Our team have made a step in overcoming this problem by developing a soft-soft composite material consisting of magnetically oriented liquid crystal elastomer particles dispersed in a cured polymer matrix, which we termed Polymer-dispersed liquid crystal elastomers or PDLCEs. Such material can be moulded into arbitrary shapes and sizes, and it’s morphing configurations imprinted by spatially modulating the direction of deformation across the material using an aligning magnetic (or electric) field. The result is a soft, thermomechanically active elastic material with reversible shape change. In addition to this, the material also exhibits shape-memory abilities – it can be reshaped into a new form, from which it recovers when heated.

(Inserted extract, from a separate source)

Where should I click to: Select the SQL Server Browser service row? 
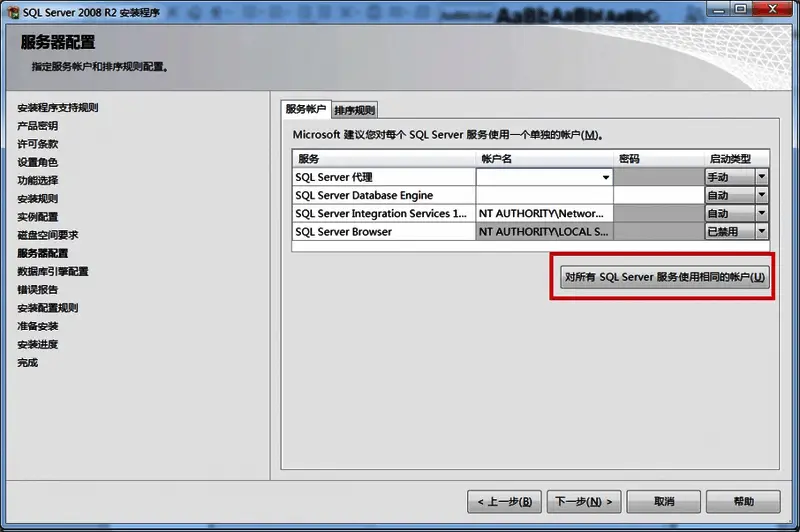click(x=384, y=231)
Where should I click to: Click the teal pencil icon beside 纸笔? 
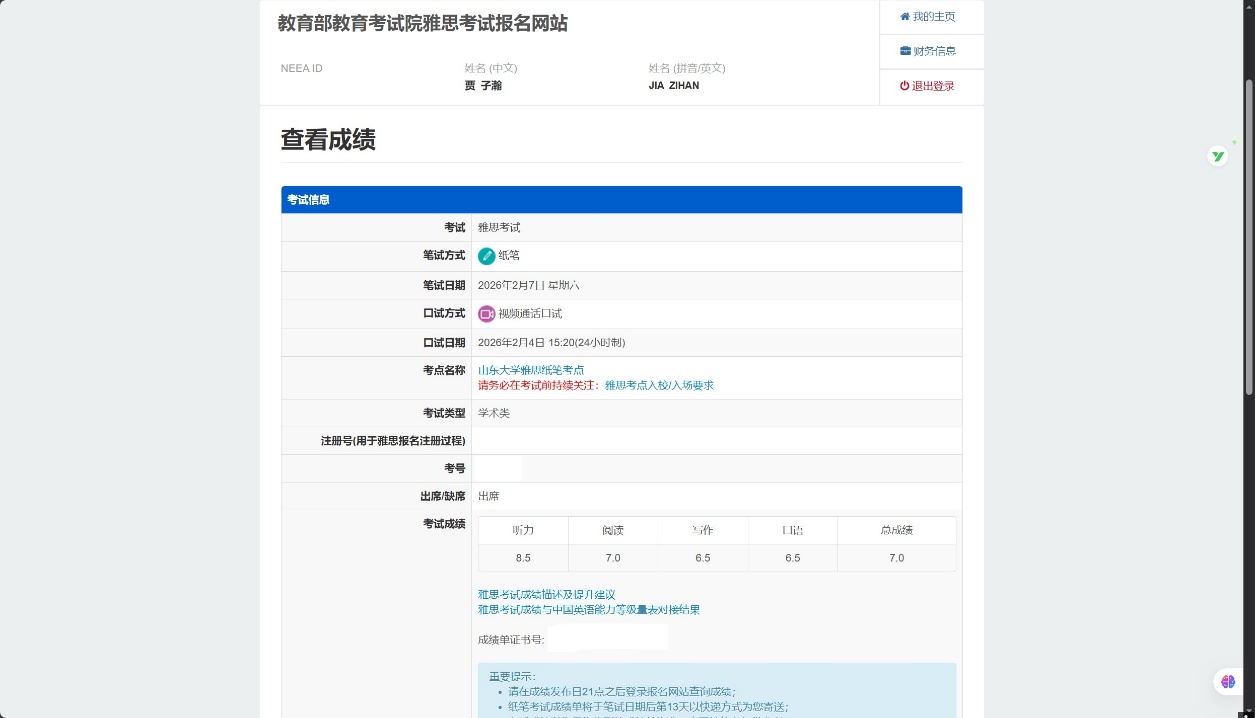pyautogui.click(x=487, y=256)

The lack of mechanical manipulation of the specimen and the liquid nature of the pre-polymerized PDLCE melt makes the material well suited for implementation into additive manufacturing techniques. Our current research deals with the development of a PDLCE printable ink and has already led us to creating a straightforward process of producing a PDLCE polymer suspension consisting of anisotropically shaped microparticles, achieved by thermal-cycling and mechanical shearing the suspension. Such particles can be aligned with simple shear-flow, thus eliminating the need for external alignment fields to imprint thermomechanical deformity into the system. This makes the PDLCE material print-ready with extrusion based 3D printers, the realization of which is our next step.
In addition to the current development and research of PDLCEs, our laboratory focuses on thermomechanical characterization and NMR spectroscopy and relaxometry of materials, especially on 2H-NMR spectroscopy used for studies of dynamical and ordering processes in liquid crystal based systems.